Abstract 14073: Targeted Slow Release of Recombinant Tissue Inhibitor of Matrix Metalloproteinase Abrogates Adverse Post Myocardial Infarction Remodeling
Background: : A common aftermath of a myocardial infarction (MI) is left ventricular (LV) remodeling, which entails expansion of the MI region, LV dilation, and dysfunction. Past studies have established that an imbalance between matrix metalloproteinase (MMP) induction and tissue inhibitors of MMPs (TIMPs) contribute to this process. However, translation of these observations into a clinically relevant, therapeutic strategy remains to be established. The present study utilized a large animal model of MI and targeted TIMP augmentation through regional injection of a degradable hyaluronic acid (HA) based hydrogel containing recombinant TIMP-3 (HA/rTIMP-3) and quantified indices of post-MI remodeling and biological pathways likely relevant to this process.

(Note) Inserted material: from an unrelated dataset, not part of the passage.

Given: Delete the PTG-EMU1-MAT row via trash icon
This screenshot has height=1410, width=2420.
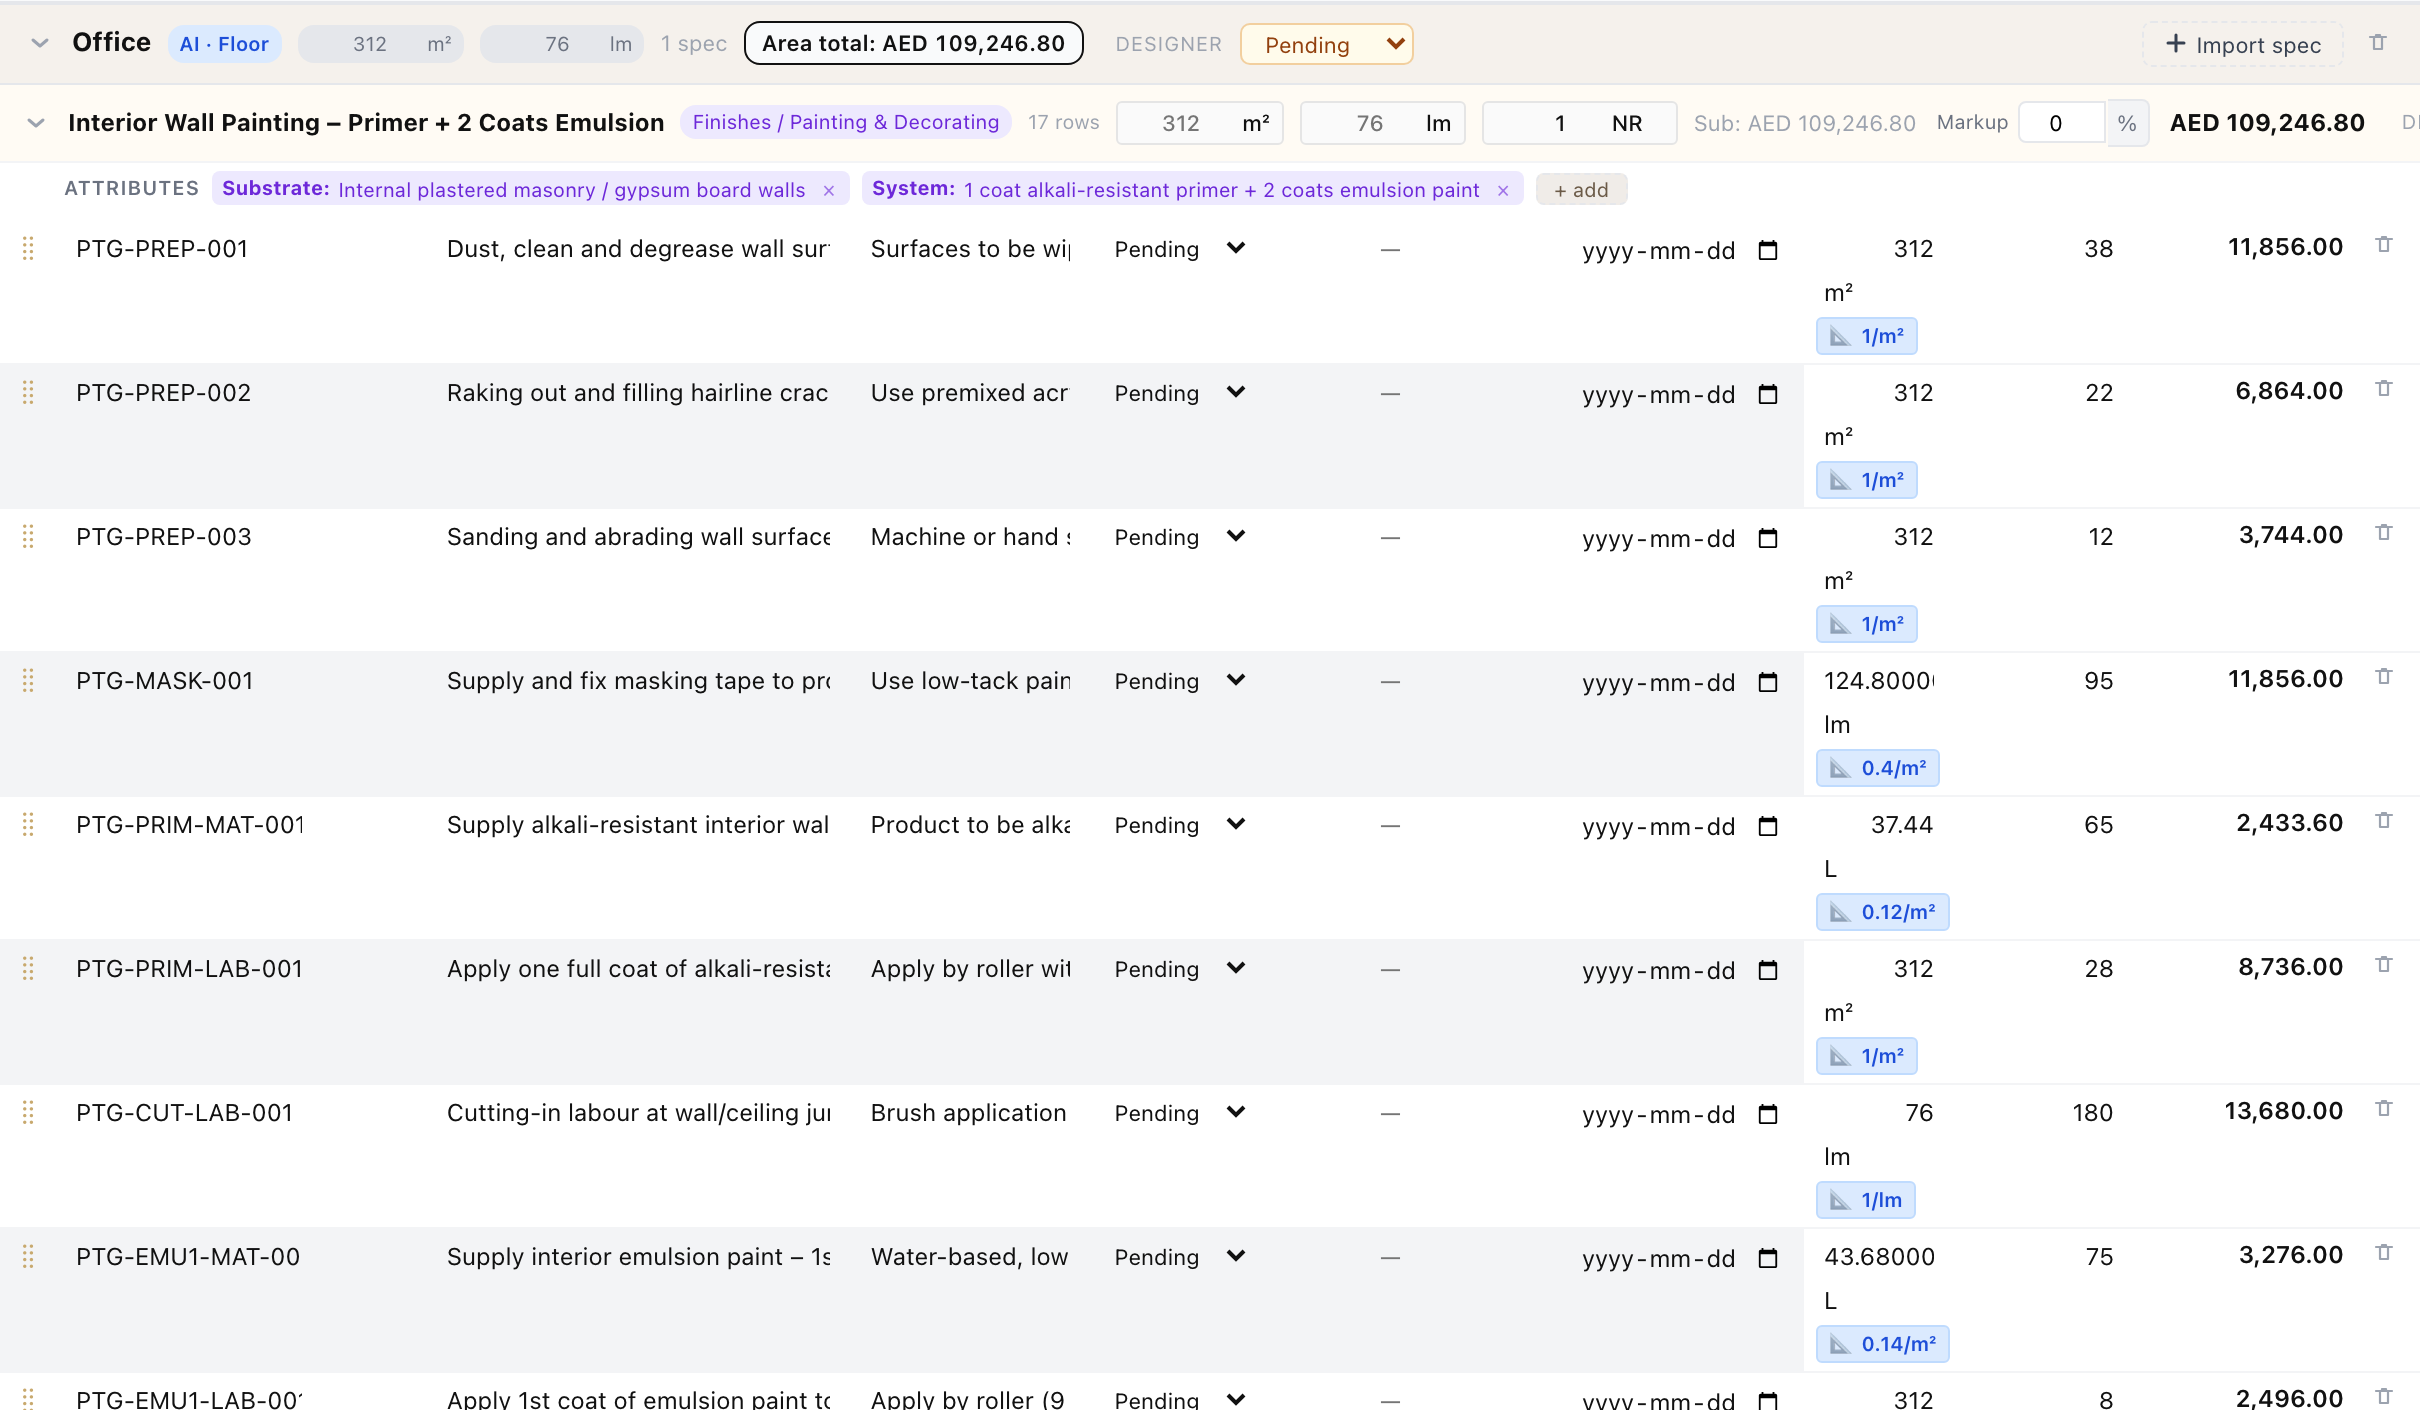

Methods/Results: MI was induced in adult pigs randomized to receive targeted rTIMP-3 (HA/rTIMP-3; n=8; 9-100uL injections; 20 ug rTIMP-3/injection), HA alone (n=9), or saline (MI only; n=8), and followed for 14 days where LV end-diastolic volumes, ejection fraction, and MI expansion were measured by echocardiography and radio-opaque markers with fluoroscopy. HA and rTIMP-3 formulations were developed from initial titration studies. Age-time matched controls (n=8) were included. LV dilation and pump dysfunction occurred with MI and was significantly attenuated in the HA/rTIMP-3 group (Figure). Using microdialysis and a validated MMP fluorescent substrate, in-vivo MMP activity increased by over 140% in the MI only and HA groups (p<0.05) but was normalized with HA/rTIMP-3 injections.
Conclusion: These findings provide the first proof of concept whereby regional continuous delivery of a recombinant TIMP can effectively interrupt the adverse post-MI remodeling process and thereby constitutes a novel therapeutic direction.
- © 2013 by American Heart Association, Inc.